Dr. Tim Chatterton participated in an Arts and Humanities Research Council funded workshop on historical climate change records. The event was hosted by the Centre for Contemporary Studies at the Indian Institute for Science in Bangalore.

The interdisciplinary workshop brought together researchers from history, the social sciences and arts, and climate science to try and develop a strategy for the digitisation and dissemination of the British Library's nine miles of records from the India Office. As many contemporary climate and weather records do not extend back far beyond 1850 - measurements and observations taken by sea-farers, plantation owners, botanical surveyors, medics, and other 'characters' from the 17th and 18th centuries can provide access to otherwise unavailable information about climatic conditions around the globe.

The arts, humanities and social sciences need to play a vital role in determining the contexts in which the measurements were made, and therefore there likely accuracy, as well as finding a wider set of uses for them beyond their use in historical climate reconstructions.

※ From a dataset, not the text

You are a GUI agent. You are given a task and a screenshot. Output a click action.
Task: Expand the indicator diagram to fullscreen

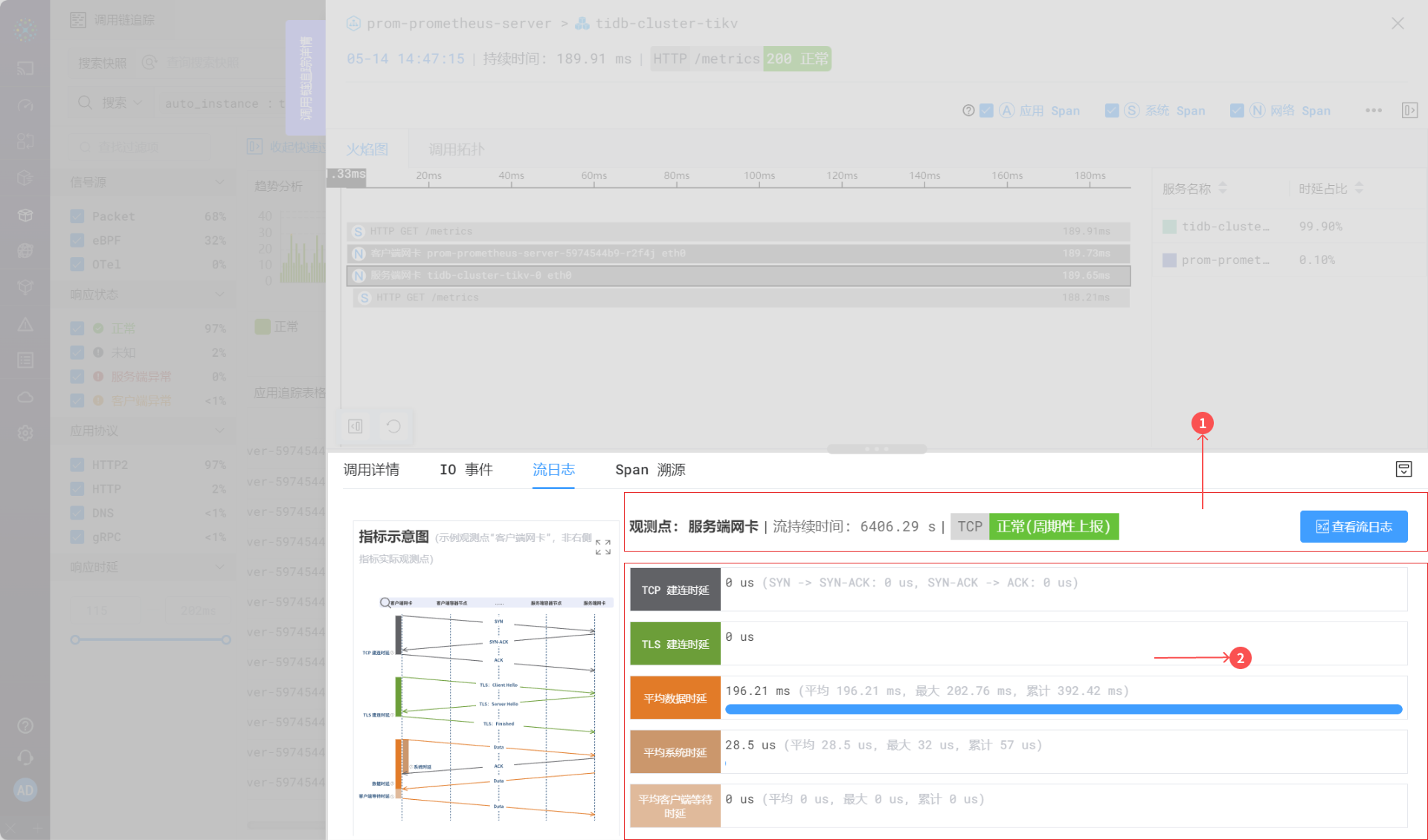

Whilst in India, Dr. Chatterton was invited to spend 3 days at the Indian Institute of Technology in Chennai. Tim gave two departmental lectures presenting UWE's work on Air Quality, and Energy and Climate Change. He also spent time with lecturers, researchers and students from a number of research groups in the Department of Civil Engineering in order to develop a better understanding of air quality and climate change policies in India, and particularly how these interact with the rapid development pathway of the country.